El lenguaje es un producto histórico, por tanto, es como una segunda piel de la que no podemos prescindir y que condiciona nuestra forma de entender el mundo afirma Ludwig Wittgenstein
Ludwig Wittgenstein: el lenguaje como una segunda piel. El sostenía que el mundo es lógico, pero que hay realidades que no pueden ser expresadas por el entendimiento. Nuestra era de la información es una época en la que todos parecen ser expertos y tener una opinión firme sobre todo lo que sucede. Paradójicamente, la era de la información permite la difusión pública de opiniones desinformadas.
Sin embargo, cuando el filósofo Ludwig Wittgenstein nos invita a callar respecto «de lo que no se puede hablar», no se refiere a las opiniones que no se apoyan en el conocimiento de los expertos, sugiere que hay cosas, como la muerte o la nada, que no pueden articularse con sentido, que no se pueden conocer.

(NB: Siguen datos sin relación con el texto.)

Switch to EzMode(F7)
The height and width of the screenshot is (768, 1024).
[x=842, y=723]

Callar es apreciarlas más profundamente en una experiencia anterior y posterior al lenguaje. Al fin y al cabo, el propio silencio habla, y lo hace de un modo distinto al lenguaje. ¿Podemos tomarnos un momento para dejar que el silencio hable en medio del ruido ensordecedor de la Era de la Información?
La obra de Ludwig Wittgenstein es el producto de un pensamiento riguroso y de una imaginación brillante, y sólo puede ser comprendida en todo su alcance analizando la relación entre su filosofía y su vida.

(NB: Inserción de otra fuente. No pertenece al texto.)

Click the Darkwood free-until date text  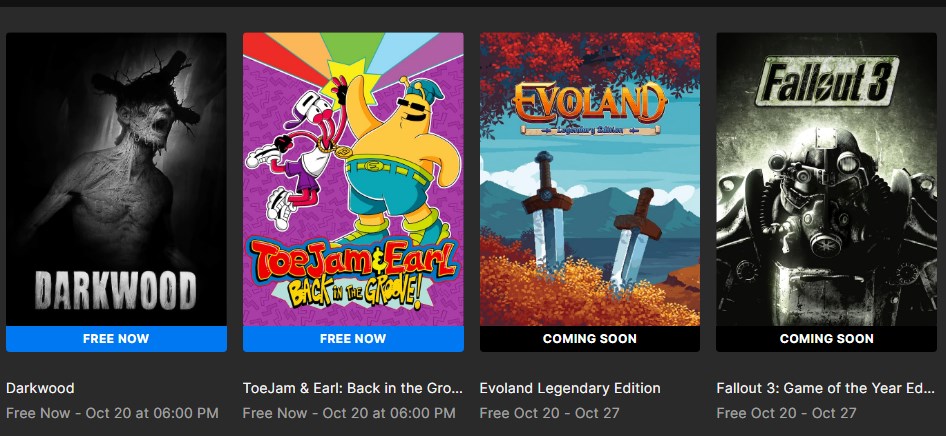[112, 414]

Wittgenstein nació en 1889, hijo de una de las más acaudaladas y cultas familias de Viena, de origen judío pero convertidos al catolicismo, y cuyos miembros eran triunfadores o suicidas. En esta compleja matriz familiar podemos rastrear el origen de su intensa y siempre presente preocupación por problemas éticos, espirituales y culturales.

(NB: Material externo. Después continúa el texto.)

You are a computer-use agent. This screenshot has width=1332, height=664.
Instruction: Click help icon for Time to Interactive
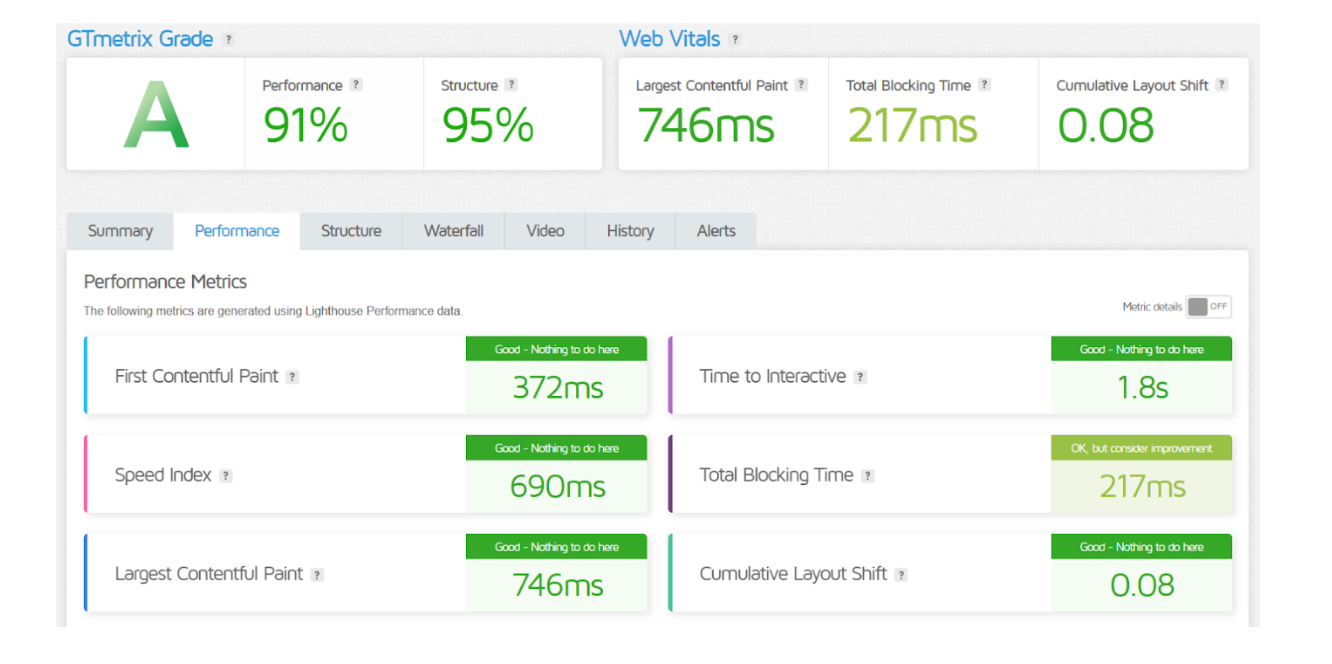(860, 377)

Su padre era el magnate de la industria siderúrgica austriaca, un hombre culto y sociable que congregaba en su casa palacio a genios como Freud, Brahms, Klimt, Mahler o Rilke. Ludwig tenía siete hermanos, que fueron educados por profesores privados, y su madre tocaba el piano con virtuosismo.
A los 19 años decidió estudiar ingeniería aeronáutica en Manchester, pero allí se dio cuenta de que quería trasladarse a Cambridge, donde daba clases Bertrand Russell. La lectura de sus Principios de la matemática le fascinó y le empujó a volcarse en la lógica.
El transcurso del tiempo ha ido acrecentando la leyenda de Ludwig Wittgenstein, un pensador heterodoxo que resulta de imposible clasificación porque hay en su filosofía un análisis lógico del lenguaje que se combina con una cierta mística que se expresa en sus diarios.
Su primera y más famosa obra, el Tractatus lógico-philosophicus, data de 1921. Tenía entonces 32 años. Había luchado como soldado durante la I Guerra Mundial y había renunciado a su fortuna familiar. Wittgenstein observaba en la distancia un mundo que se había desmoronado y un sistema de valores basado en la hipocresía.
Esta es la razón por la que, a partir del estudio de Russell, Frege y Moore, decidió aplicar la lógica al análisis del lenguaje. Siguiendo el esquema de la Ética de Spinoza, el Tractatus está redactado mediante una serie de enunciados, de proposiciones y observaciones que articulan un sistema. Se ha dicho que esta obra es como una sinfonía.
Wittgenstein afirma que el mundo se enmarca en la totalidad de los hechos, en todo lo que acontece. Y esos hechos no son necesarios; la realidad es como es, pero podría ser de otra manera. Esa aleatoriedad de lo real no significa que el mundo carezca de lógica. Todo lo contrario: el mundo se puede expresar mediante proposiciones elementales.
La lógica sirve para depurar el lenguaje y para revelarnos la estructura interna de lo real. Y ello porque hay una homología, una conexión profunda entre el pensamiento, el mundo y la lógica. Wittgenstein coincide con Kant en que el entendimiento forma parte del sujeto, es una “forma a priori”, pero la diferencia estriba en que no hay frontera entre quien piensa y lo pensado. Ambos están inmersos en la naturaleza del mundo que expresan.
La obra de Wittgenstein es considerada una de las más prolíficas y significativas en el mundo de la filosofía, principalmente en el campo de la lingüística y la comunicación.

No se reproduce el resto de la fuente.